Voice refers to the tone and tenor of the piece. It is the personal stamp of the writer, which is achieved through a strong understanding of purpose and audience.
Voice is the writer coming through the words, the sense that a real person is speaking to us and cares about the message. It is the heart and soul of the writing, the magic, the wit, the feeling, the life and breath. Voice is the writer’s music coming out of through the words, the sense that a real person is speaking to you and cares about the message. Voice is the ‘personality behind a writer’s words. It is the heart, eyes, ears, tongue, and hand of the writer. It is a writer’s way of telling a story, poem, the way only the writer can tell it. Voice develops over time with students’ gradual fluency in writing. Because of this, it is difficult to teach step by step. Poetry is a genre that can help to teach voice. Voice is influenced by audience and genre. Voice will be very different when writing a poem rather than a research paper for a scholarly journal.
You can use the scoring guide below to help you find where the piece of writing you are drafting is situated. If you are conferencing the piece with your teacher, it is recommended that voice be one of the Six Traits you ask for feedback on.
A. Establishing a Tone: The writer cares about the topic, and it shows. The writing is expressive and compelling.The reader feels the writer’s conviction, authority, and integrity.
B. Conveying the Purpose: The writer makes clear his or her reason for creating the piece. He or she offers a point of view that is appropriate for the mode (narrative, expository, or persuasive), which compels the reader to read on.
C. Creating a Connection to the Audience: The writer speaks in a way that makes the reader want to listen. He or she has considered what the reader needs to know and the best way to convey it by sharing his or her fascination, feelings, and opinions about the topic.
D. Taking Risks to Create Voice: The writer expresses ideas in new ways, which makes the piece interesting and original.The writing sounds like the writer because of his or her use of distinctive, just-right words and phrases.
A. Establishing a Tone: The writer has established a tone that can be described as “pleasing” or “sincere,” but not “passionate” or “compelling.” He or she attempts to create a tone that hits the mark, but the overall result feels generic.
B. Conveying the Purpose: The writer has chosen a voice for the piece that is not completely clear. There are only a few moments when the reader understands where the writer is coming from and why he or she wrote the piece.

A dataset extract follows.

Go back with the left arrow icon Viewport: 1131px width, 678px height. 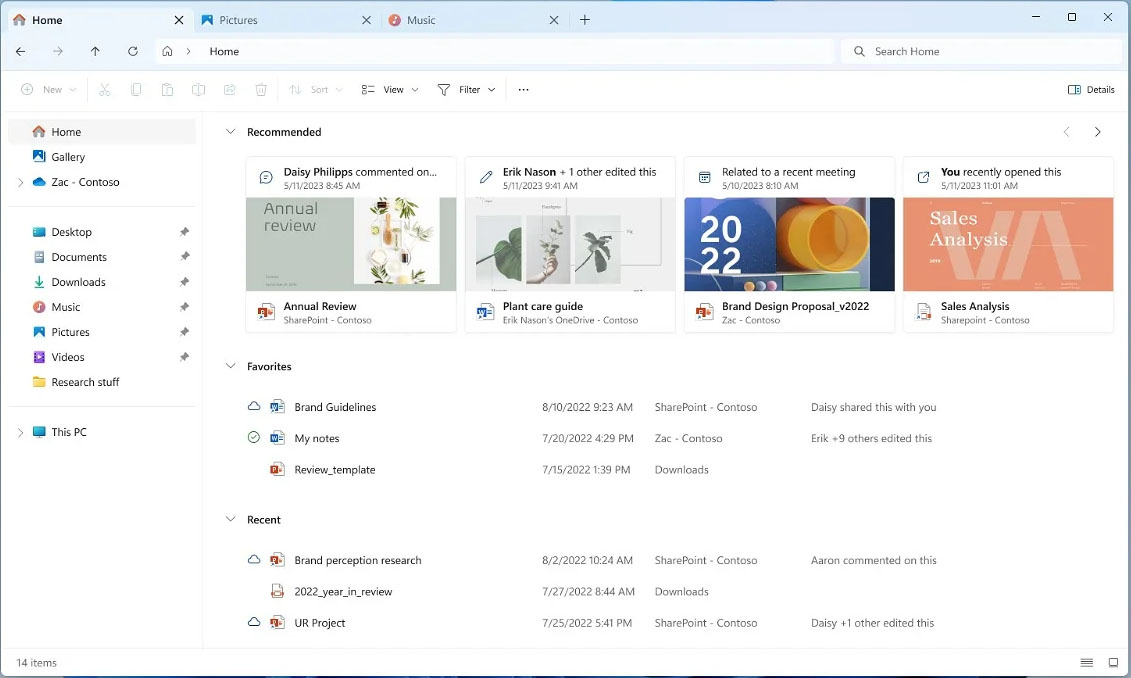click(20, 51)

C. Creating a Connection to the Audience: The writer keeps the reader at a distance. The connection between reader and writer is tenuous because the writer reveals little about what is important or meaningful about the topic.
D. Taking Risks to Create Voice: The writer creates a few moments that catch the reader’s attention, but only a few.The piece sounds like anyone could have written it. It lacks the energy, commitment, and conviction that would distinguish it from other pieces on the same topic.
A. Establishing a Tone: The writer has produced a lifeless piece—one that is monotonous, mechanical, repetitious, and/or off-putting to the reader.
B. Conveying the Purpose: The writer chose the topic for mysterious reasons. The piece may be filled with random thoughts, technical jargon, or inappropriate vocabulary, making it impossible to discern how the writer feels about the topic.
C. Creating a Connection to the Audience: The writer provides no evidence that he or she has considered what the reader might need to know to connect with the topic. Or there is an obvious mismatch between the piece’s tone and the intended audience.
D. Taking Risks to Create Voice: The writer creates no highs and lows. The piece is flat and lifeless, causing the reader to wonder why he or she wrote it in the first place.The writer’s voice does not pop out, even for a moment.